EPA has released a new plan to speed up the screening of chemicals for their effects on hormonal systems under its Endocrine Disruptor Screening Program. Called EDSP21, the plan calls for integrating high-throughput (HTP) in vitro assays with computational methods to assess the potential toxicity of hundreds of chemicals, including dozens of pesticides and drinking-water contaminants. EDSP21 relies on advances in computational modeling, molecular biology, toxicology, and robotics. The plan will allow EPA to “prioritize and screen chemicals with greater speed, efficiency, and accuracy, while minimizing the use of laboratory animals,” the agency said in a statement. The new tools will be phased in over the next several years as they undergo further development and validation. In the near term, EPA plans to use existing data, computational models, and HTP in vitro assays to prioritize which pesticides and other chemicals it will screen. In the next two to five years, EPA plans to use validated HTP in vitro assays instead of the currently used in vitro screening tests. In the long term, EPA will consider using validated HTP in vitro assays to replace all in vivo screening assays, eliminating all animal tests for screening purposes.
Many changes to oil and gas drilling activities in U.S. waters are recommended in a report released last week by a National Research Council engineering panel. The panel reviewed events leading up to the April 20, 2010, BP oil rig explosion in the Gulf of Mexico. The report says that although companies ultimately have the expertise and responsibility for well design and operation, they must be required to meet explicit goals developed and overseen by a single regulator.
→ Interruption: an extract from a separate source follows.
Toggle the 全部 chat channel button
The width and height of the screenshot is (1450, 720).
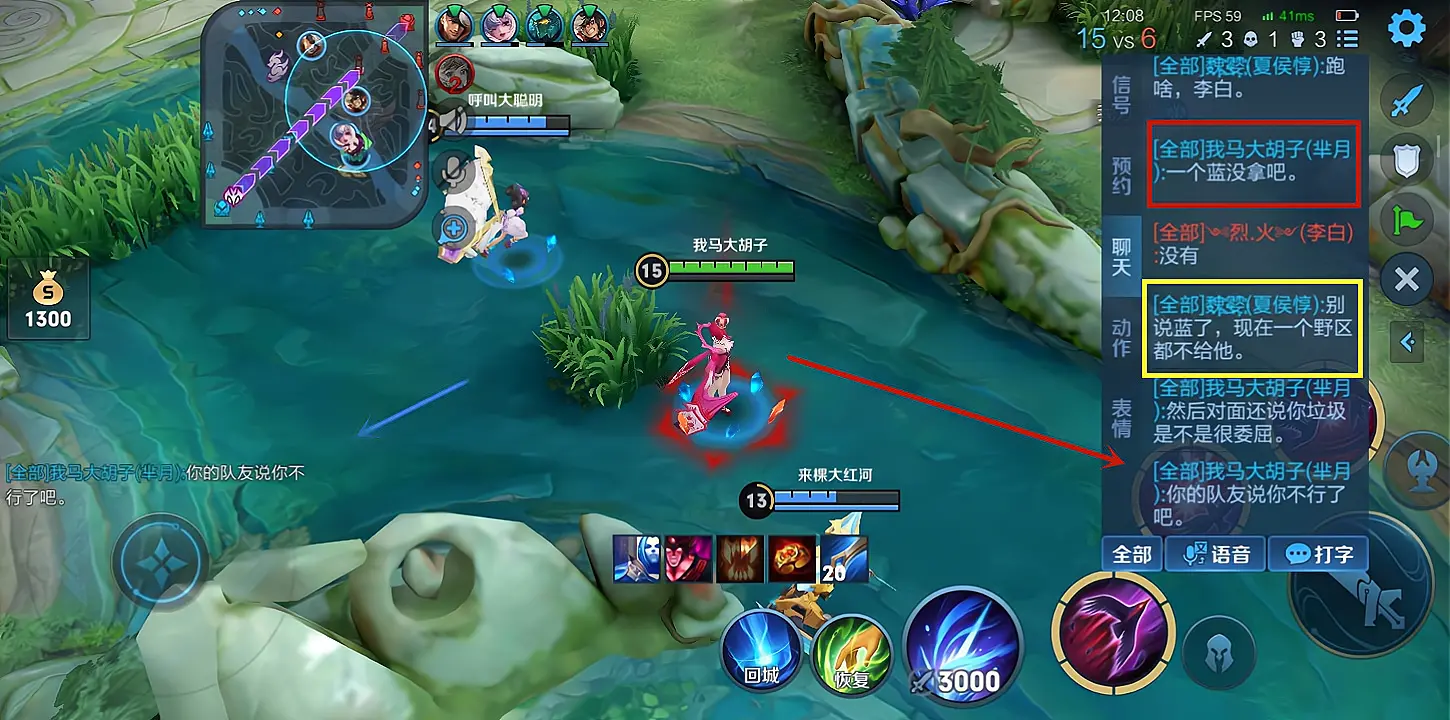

Currently, eight agencies regulate offshore drilling, it notes. In addition, regulatory oversight needs more resources, the report says, pointing out that one federal inspector oversees 54 Gulf rigs. The report also recommends better training and education for regulators and workers. Despite criticisms, it called recent Department of Interior regulatory reforms a “good first step.” The report also says industry’s trust in a blowout preventer (BOP) device to stop oil flow was “misplaced” and urged that the BOP system be redesigned, rigorously tested, and better maintained.